Bangladesh’s longstanding abuse of worker rights, failure to enforce labor laws, and increasing violence against labor activists, including threats and murder, were the focus of a human rights hearing yesterday on Capitol Hill, where a senior Solidarity Center staffer and other regional and rights experts provided testimony.

Tim Ryan, Solidarity Center Asia Regional Program Director, told members of the U.S. House of Representatives’ Tom Lantos Human Rights Commission that Bangladeshis toil at some of the lowest paid and most dangerous jobs in Asia. Despite a labor code that addresses pay, working hours, and on-the-job conditions, many Bangladeshi workers still face inadequate health and safety protections at work and receive less than the minimum wage, among other violations of their rights.

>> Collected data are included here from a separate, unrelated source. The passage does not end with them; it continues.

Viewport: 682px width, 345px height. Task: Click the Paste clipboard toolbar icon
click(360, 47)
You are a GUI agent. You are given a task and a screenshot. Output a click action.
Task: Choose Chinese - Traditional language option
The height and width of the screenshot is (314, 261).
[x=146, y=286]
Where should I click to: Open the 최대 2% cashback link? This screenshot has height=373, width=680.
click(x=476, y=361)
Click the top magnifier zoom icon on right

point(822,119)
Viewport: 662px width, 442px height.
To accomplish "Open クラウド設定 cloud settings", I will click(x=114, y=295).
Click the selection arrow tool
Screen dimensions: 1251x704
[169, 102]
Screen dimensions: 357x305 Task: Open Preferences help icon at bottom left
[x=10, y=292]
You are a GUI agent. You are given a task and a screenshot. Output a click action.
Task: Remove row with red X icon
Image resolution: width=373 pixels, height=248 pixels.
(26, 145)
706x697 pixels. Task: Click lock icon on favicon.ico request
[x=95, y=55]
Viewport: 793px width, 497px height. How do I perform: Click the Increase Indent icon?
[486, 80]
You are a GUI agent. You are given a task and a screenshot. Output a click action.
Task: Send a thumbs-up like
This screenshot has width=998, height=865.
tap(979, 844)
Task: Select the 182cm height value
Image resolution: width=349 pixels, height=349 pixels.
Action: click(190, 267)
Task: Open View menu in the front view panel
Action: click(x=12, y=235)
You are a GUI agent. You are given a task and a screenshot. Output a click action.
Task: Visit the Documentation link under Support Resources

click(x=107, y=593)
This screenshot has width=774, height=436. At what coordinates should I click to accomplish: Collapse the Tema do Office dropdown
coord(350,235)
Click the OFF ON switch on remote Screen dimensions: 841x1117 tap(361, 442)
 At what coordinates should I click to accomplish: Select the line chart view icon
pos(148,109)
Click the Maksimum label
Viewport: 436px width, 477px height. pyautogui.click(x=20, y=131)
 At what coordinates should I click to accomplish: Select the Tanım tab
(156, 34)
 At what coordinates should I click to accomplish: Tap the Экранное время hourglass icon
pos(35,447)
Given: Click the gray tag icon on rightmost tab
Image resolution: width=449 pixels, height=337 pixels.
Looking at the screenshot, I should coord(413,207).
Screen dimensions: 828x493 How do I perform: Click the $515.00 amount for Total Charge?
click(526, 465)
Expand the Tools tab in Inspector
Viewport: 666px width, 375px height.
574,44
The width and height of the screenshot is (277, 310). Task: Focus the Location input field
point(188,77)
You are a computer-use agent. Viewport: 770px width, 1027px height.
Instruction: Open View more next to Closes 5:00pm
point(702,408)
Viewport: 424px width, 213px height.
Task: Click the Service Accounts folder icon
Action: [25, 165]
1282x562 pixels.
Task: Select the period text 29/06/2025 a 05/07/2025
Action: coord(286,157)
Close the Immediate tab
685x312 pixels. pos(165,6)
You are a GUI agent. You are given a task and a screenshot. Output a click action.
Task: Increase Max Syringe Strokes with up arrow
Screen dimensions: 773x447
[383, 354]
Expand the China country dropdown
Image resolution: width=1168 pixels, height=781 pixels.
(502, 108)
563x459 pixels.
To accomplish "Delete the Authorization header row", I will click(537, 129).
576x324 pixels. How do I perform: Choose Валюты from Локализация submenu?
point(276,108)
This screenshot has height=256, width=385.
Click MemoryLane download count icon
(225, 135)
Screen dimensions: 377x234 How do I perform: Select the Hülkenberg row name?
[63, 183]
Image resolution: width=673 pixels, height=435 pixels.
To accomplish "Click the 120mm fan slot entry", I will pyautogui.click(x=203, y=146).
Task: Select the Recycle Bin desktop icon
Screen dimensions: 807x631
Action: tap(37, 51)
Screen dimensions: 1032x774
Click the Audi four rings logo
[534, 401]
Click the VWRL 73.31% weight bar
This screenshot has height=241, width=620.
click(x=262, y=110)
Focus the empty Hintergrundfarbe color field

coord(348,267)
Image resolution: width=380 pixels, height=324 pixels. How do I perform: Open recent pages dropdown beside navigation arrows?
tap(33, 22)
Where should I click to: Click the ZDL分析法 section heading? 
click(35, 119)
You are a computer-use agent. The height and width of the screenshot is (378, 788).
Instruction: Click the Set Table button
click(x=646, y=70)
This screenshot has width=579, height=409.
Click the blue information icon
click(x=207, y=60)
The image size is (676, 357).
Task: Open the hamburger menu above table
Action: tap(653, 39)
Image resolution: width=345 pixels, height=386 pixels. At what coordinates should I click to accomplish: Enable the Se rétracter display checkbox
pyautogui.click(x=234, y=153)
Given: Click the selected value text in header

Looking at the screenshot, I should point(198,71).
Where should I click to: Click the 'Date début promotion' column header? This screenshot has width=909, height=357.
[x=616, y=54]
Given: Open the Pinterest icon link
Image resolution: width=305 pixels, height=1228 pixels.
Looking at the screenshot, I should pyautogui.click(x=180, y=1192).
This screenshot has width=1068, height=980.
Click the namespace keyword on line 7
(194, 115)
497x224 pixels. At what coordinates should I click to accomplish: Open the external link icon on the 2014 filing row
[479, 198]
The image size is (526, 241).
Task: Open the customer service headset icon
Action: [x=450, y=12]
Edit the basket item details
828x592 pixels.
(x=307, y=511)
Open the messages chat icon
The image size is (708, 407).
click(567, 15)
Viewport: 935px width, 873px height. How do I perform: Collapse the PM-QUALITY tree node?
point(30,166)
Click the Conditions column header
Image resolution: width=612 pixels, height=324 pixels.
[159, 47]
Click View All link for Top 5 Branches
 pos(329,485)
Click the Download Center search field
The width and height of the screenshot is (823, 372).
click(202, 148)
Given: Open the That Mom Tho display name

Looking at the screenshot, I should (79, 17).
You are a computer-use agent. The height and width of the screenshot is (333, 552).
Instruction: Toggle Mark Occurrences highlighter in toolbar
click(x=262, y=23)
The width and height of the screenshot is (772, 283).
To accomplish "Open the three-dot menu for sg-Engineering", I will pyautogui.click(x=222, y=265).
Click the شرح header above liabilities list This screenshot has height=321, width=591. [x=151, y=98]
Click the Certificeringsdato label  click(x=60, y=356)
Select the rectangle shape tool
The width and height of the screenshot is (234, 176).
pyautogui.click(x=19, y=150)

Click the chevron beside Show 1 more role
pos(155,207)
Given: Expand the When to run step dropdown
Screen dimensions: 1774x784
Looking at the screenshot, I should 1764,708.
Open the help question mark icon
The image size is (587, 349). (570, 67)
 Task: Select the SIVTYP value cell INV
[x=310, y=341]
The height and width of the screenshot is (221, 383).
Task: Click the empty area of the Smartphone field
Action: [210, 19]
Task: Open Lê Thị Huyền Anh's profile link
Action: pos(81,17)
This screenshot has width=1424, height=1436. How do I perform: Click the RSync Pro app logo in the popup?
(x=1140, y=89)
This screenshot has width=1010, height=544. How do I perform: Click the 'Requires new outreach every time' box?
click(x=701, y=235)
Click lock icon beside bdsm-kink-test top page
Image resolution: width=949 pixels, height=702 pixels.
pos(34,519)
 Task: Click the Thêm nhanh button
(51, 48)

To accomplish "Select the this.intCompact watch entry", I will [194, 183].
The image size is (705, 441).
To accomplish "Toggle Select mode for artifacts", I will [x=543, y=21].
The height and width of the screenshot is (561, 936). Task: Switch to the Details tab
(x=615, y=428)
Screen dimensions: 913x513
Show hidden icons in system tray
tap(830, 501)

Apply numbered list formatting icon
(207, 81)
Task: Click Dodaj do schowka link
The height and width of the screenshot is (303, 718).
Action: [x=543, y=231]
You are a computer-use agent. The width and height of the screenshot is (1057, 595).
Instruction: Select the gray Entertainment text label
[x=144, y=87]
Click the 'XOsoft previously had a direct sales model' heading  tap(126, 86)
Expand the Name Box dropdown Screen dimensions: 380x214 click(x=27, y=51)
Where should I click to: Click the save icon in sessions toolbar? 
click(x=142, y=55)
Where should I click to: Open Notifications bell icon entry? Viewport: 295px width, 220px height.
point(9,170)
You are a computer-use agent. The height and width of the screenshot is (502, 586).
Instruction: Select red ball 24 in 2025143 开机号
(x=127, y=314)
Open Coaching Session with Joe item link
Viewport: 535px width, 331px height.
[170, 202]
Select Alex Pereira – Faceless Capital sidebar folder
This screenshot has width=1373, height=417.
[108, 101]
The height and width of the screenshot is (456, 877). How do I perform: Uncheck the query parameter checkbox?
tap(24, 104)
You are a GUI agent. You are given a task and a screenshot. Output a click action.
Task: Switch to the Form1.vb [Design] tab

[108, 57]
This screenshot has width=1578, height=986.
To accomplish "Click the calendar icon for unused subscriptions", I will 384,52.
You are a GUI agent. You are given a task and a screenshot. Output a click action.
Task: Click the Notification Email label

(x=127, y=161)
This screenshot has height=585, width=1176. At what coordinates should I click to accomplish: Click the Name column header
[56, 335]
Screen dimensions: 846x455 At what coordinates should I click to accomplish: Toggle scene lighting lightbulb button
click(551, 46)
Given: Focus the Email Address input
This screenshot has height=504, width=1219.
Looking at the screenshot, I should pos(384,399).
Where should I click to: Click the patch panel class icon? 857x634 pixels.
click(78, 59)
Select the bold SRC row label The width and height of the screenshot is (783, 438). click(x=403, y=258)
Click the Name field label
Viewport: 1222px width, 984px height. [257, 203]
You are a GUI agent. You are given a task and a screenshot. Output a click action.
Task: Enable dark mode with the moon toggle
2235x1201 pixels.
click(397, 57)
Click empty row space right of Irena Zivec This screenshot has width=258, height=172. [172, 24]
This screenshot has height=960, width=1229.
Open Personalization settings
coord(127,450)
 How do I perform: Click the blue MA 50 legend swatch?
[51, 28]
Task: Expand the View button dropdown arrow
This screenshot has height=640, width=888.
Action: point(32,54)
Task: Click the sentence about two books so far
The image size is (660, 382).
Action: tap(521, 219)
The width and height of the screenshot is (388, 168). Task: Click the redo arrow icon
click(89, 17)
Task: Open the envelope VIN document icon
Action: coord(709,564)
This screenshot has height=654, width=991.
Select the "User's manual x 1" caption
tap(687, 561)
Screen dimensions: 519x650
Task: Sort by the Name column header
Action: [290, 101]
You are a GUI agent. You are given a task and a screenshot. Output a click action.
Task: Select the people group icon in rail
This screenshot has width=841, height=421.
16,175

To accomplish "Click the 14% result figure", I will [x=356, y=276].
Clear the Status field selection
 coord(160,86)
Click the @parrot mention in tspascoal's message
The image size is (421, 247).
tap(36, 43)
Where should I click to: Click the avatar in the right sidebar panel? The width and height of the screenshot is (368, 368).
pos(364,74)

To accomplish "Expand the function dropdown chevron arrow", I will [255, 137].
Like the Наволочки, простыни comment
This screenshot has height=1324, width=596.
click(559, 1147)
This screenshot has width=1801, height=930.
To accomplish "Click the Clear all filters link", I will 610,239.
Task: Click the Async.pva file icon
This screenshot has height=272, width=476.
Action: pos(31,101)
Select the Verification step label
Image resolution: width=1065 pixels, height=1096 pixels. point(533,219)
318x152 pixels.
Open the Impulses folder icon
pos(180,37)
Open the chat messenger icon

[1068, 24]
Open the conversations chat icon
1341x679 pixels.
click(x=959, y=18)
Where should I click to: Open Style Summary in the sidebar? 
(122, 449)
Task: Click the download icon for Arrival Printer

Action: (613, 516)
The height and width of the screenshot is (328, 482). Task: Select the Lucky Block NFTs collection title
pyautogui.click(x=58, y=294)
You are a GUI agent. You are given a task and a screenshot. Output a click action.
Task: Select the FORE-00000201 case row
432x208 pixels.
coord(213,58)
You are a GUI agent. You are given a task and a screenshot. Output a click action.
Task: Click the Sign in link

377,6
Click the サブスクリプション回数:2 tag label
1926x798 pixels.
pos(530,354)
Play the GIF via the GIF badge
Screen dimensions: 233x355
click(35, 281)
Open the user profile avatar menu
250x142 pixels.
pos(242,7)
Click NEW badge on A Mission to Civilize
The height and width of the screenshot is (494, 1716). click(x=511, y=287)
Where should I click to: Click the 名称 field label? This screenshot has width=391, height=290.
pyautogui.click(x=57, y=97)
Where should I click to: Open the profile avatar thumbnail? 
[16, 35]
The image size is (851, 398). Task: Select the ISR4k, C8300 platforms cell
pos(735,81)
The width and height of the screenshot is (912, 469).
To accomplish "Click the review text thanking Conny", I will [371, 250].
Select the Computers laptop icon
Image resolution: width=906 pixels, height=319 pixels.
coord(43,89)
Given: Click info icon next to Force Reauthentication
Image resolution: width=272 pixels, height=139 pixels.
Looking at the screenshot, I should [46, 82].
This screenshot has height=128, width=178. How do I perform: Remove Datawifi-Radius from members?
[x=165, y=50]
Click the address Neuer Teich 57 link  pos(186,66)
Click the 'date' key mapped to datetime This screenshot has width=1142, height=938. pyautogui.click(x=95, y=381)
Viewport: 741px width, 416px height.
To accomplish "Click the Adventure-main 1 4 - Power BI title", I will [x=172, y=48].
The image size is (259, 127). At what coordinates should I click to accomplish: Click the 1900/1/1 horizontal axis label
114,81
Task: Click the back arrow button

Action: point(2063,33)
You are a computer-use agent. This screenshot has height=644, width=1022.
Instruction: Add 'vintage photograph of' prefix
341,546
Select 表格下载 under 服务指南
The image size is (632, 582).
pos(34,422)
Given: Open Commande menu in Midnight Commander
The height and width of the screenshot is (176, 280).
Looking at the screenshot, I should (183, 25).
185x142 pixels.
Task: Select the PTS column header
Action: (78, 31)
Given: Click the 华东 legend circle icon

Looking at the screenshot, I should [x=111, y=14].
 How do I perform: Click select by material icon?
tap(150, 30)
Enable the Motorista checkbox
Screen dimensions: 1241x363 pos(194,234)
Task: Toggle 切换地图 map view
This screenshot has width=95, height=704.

Because their attempts to organize have been thwarted, Ryan said, workers have no channel through which to voice their grievances and negotiate with management in order to improve their rights and working conditions. Strikes and worker actions are their only weapons in the fight for decent jobs that can support them and their families.

“Over the past three years, hundreds of garment workers have been injured, and some killed, in clashes with police while demonstrating or on strike for worker rights, most often higher wages,” said Ryan, who has been involved with worker rights in Bangladesh for the past 15 years. “Several prominent labor activists have been arrested and taken to trial on trumped-up charges associated with these demonstrations.”

Ryan cited the most recent, egregious example of violence against labor activists—the murder in early April of Aminul Islam, an organizer for the Bangladesh Garment and Industrial Workers Federation (BGIWF) whose body bearing signs of torture was found more than 60 miles away from where he had disappeared four days earlier. Aminul was a longtime friend and colleague of the Solidarity Center.

“Aminul trained, recruited, and organized workers in the RMG sector and the export processing zones,” said Ryan. “Due to his activities, Aminul was threatened by gangsters working for garment factory owners, was continuously under police surveillance, and was detained and beaten by the National Security Intelligence in June 2010. False criminal charges were filed against Aminul along with his colleagues in BGIWF and the Bangladesh Center for Worker Solidarity for supposedly causing unrest during the minimum wage campaign by garment workers during the summer of 2010.”

Ryan said that although Bangladesh authorities are following up, observers in-country and throughout the world are concerned that no credible, transparent, and accountable investigation of the murder will actually take place. During a May visit to Bangladesh, U.S. Secretary of State Hillary Rodham Clinton said that an independent investigation would be “a real test for the government and for the society to make sure you don’t say that anyone can have impunity.”

Ryan cited some “incremental” progress in achieving worker rights. For example, he said, child labor has been all but eliminated in Bangladesh’s ready-made garment (RMG) factories, but more than 7 million children still work in agriculture, manufacturing, mining, domestic service, and the hotel and restaurant industry. According to Solidarity Center reports published in 2008 and 2012 child labor persists in shrimp- and seafood-processing plants.

Ryan offered several recommendations for improving worker rights in Bangladesh:

  • National and global worker and human rights organizations must continue to press for real freedom of association in Bangladesh.
  • The Bangladesh business community must recognize that its actions to repress workers have consequences, in terms of not only impoverishing its own workforce, but also injuring the industry’s reputation in the eyes of other governments and the Western brands upon which they depend for business.
  • The Bangladesh government must live up to its obligation as a member of the International Labor Organization (ILO) to protect and promote fundamental worker rights and should face punitive action by the ILO Governing Body if it fails to do so.

“The Bangladesh government has choices about development policy and how to best bring its people out of poverty,” Ryan concluded.  “The strikes, violence, and continuing worker dissatisfaction with the status quo demonstrate that the low-wage, low-rights model is not its best option—and U.S. government, ILO, and NGO pressure can help the government to change course and support its workers as they attempt to better their own lives.”

Ryan shared the podium with Robert Blake, Assistant Secretary, Bureau of South and Central Asian Affairs, U.S. Department of State; Eric Biel, Acting Associate Deputy Undersecretary, Bureau of International Labor Affairs, U.S. Department of Labor; and John Sifton, Asia Advocacy Director, Human Rights Watch. The commission is named in honor of the late Rep. Thomas Peter Lantos (D-CA), who co-founded and co-chaired its predecessor, the Human Rights Caucus. Lantos was the only Holocaust survivor to ever serve in the U.S. Congress, from 1980 until his death in 2008.